Cet épisode évangélique de la Transfiguration est porteur d’une révélation sur l’être de Jésus, vrai Dieu et vrai homme qui vient accomplir toutes les Écritures. Mais ce texte est aussi porteur de révélation pour nous. Sur la montagne, lieu de la rencontre avec Dieu, Jésus est transfiguré. Ce qui s’accomplit pour lui, s’accomplit aussi pour nous. Lorsque nous « montons sur la montagne », lorsque prions, nous sommes – d’une certaine manière – transfigurés, car nous advenons alors à notre véritable identité ; celle que nous a conféré le baptême : fils et fille de Dieu. Et le Père nous redit : « tu es mon enfant bien-aimé ! » Trop souvent, nous nous définissons par ce que nous faisons, par nos actions diverses et variées. Lorsque nous prions, nous débrayons du faire pour “être” ; plus exactement nous nous mettons sous le regard de notre Dieu pour qu’il œuvre en nous, pour qu’il nous modèle à son image et à sa ressemblance. La prière est le lieu où advient notre véritable identité et le lieu où nous recevons nous aussi notre mission pour collaborer à la mission unique du Fils.
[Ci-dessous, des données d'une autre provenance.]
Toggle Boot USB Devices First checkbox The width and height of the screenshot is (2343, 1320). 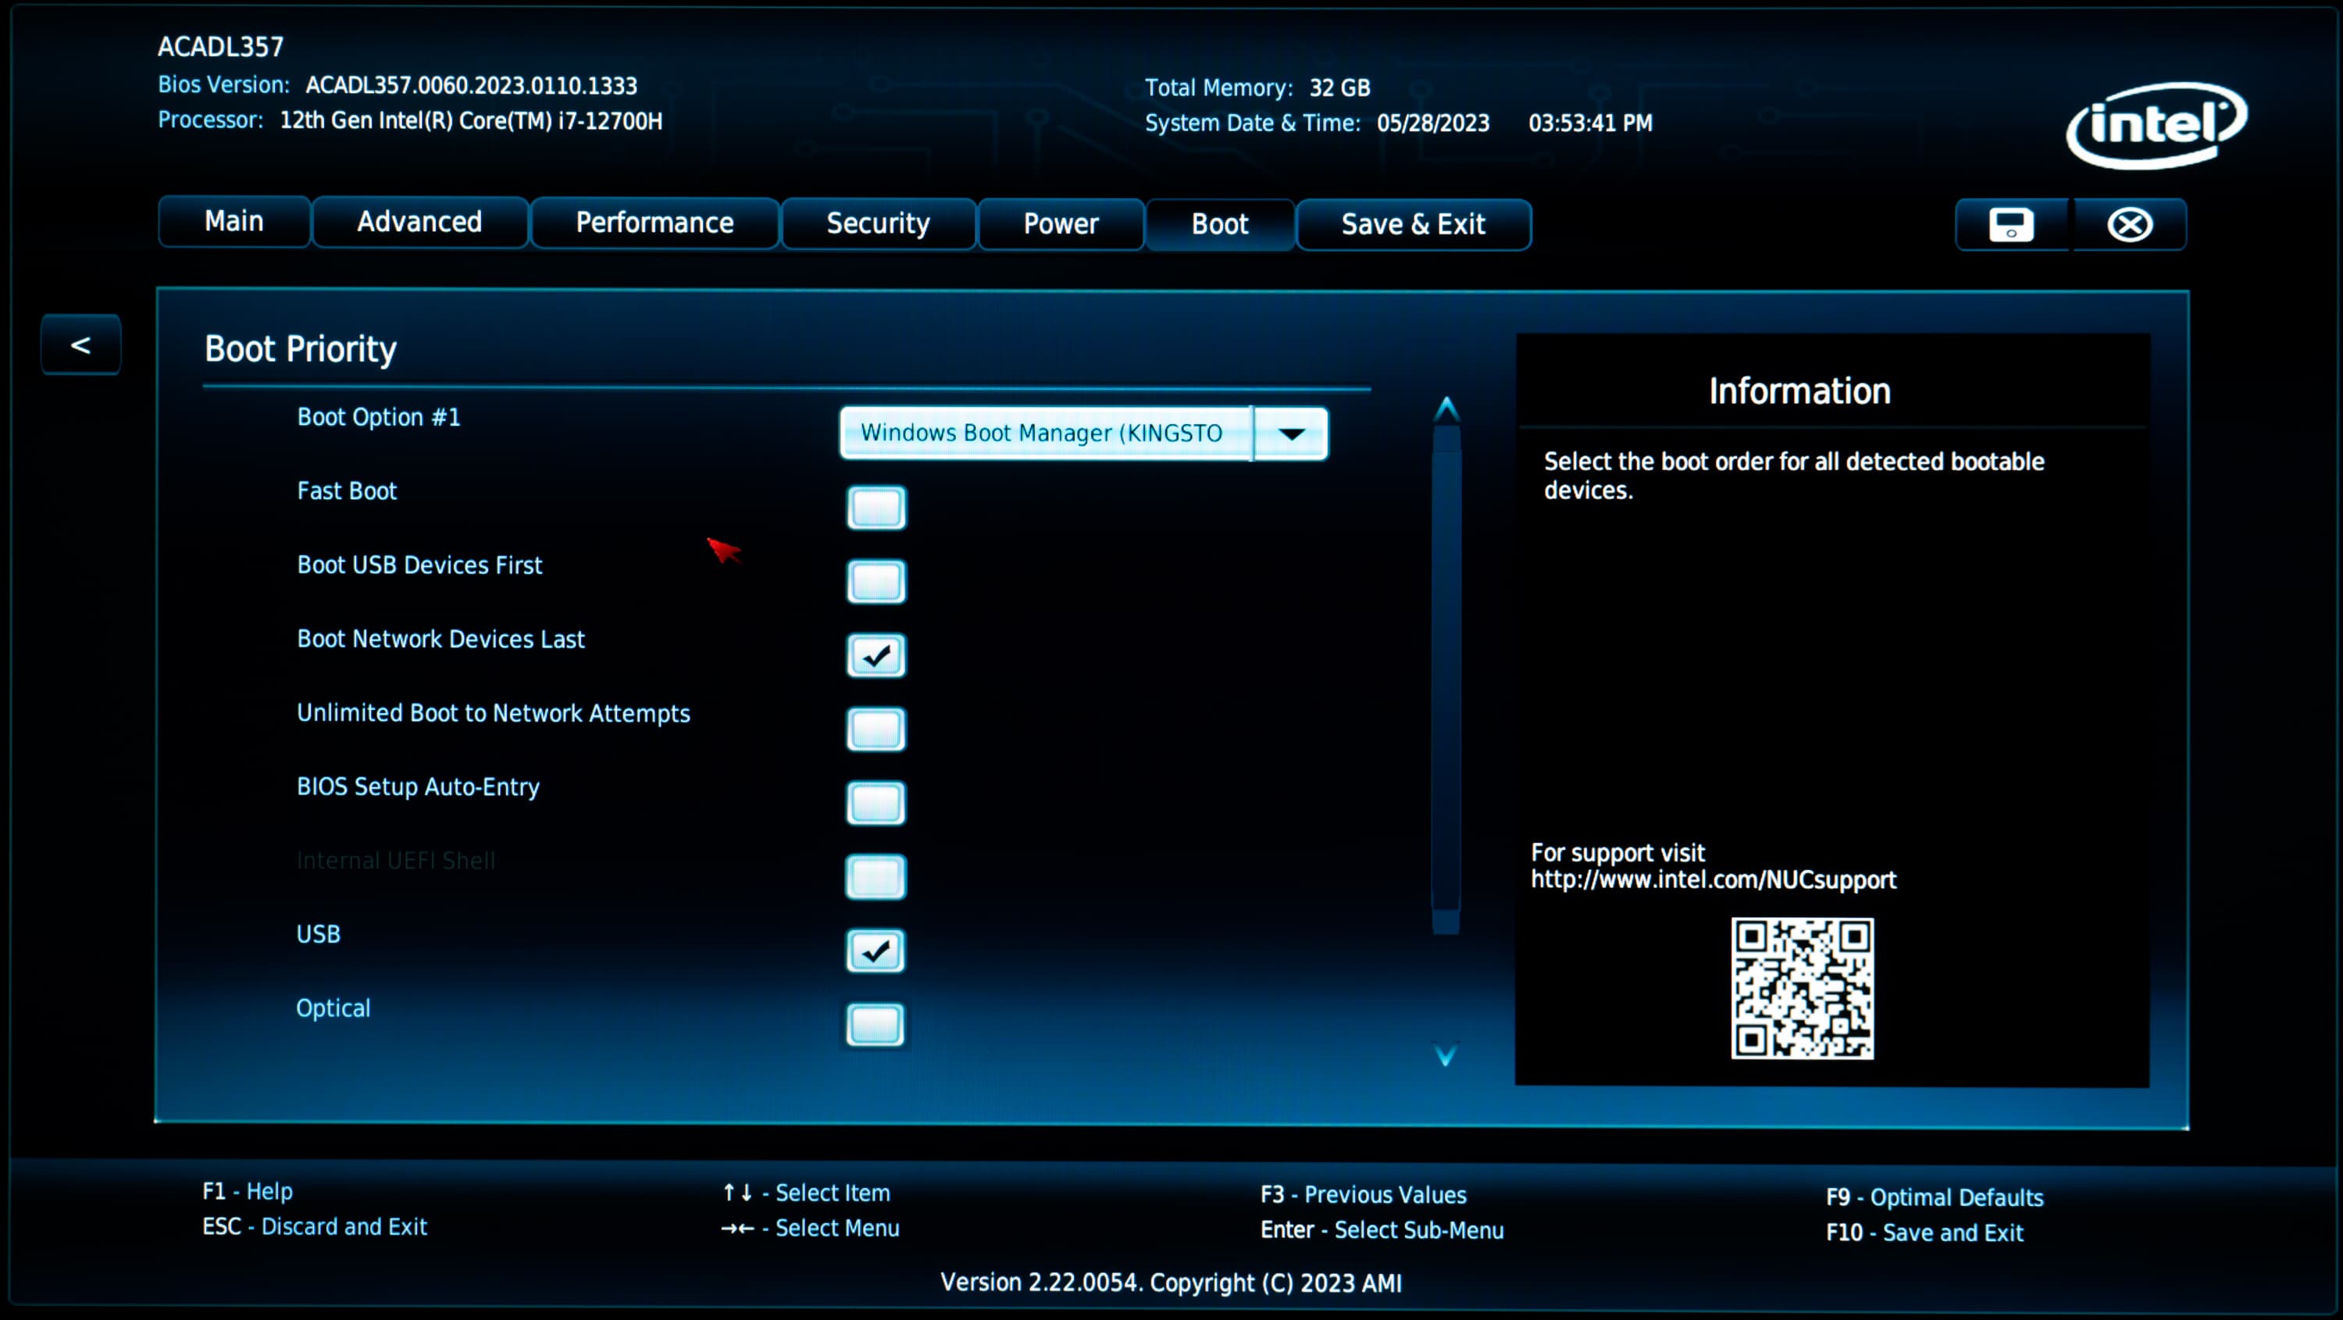876,581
Que le Seigneur nous fasse la grâce, en ce temps de carême de poser notre regard sur le visage du Christ Jésus, de le contempler. Qu’il nous donne de savoir nous tenir en solitude et en silence pour pouvoir l’écouter vraiment. Alors il pourra nous envoyer près de nos frères en humanité et « par son nom dans notre regard, il se fera connaître ».

Amen.

fr. Didier-Marie de la Trinité, ocd (Couvent de Lisieux)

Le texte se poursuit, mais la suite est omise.